_Exercise_.
Go to the line containing "Screen dimensions: 1157x736" in the records below and print it and every following line exactly, on through the line containing "Click the Attach icon in the Layers panel", then stop.

_Exercise input_.
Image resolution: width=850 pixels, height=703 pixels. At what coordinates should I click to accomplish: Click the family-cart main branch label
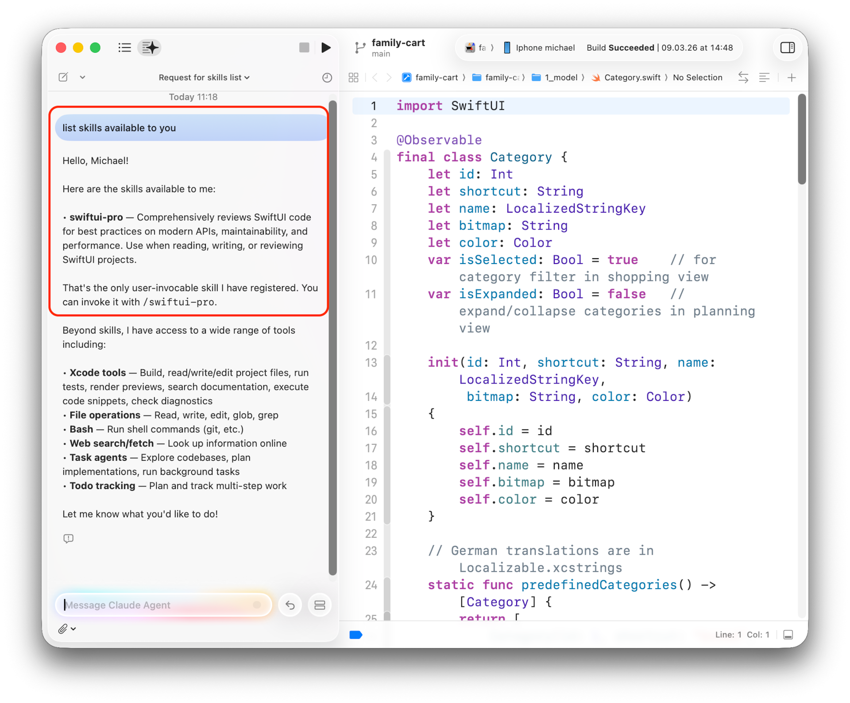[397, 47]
...
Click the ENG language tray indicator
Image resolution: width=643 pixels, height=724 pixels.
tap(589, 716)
* * *
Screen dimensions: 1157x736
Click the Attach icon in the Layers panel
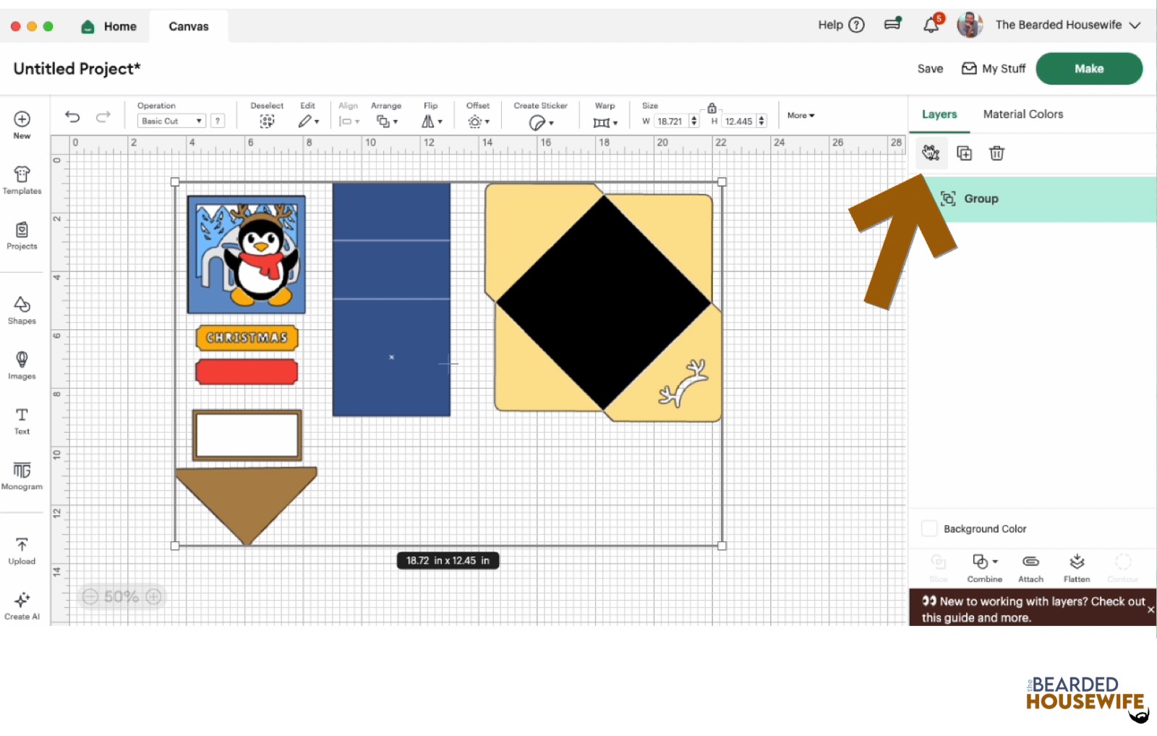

_Written solution_.
Screen dimensions: 1157x736
Click the Attach icon in the Layers panel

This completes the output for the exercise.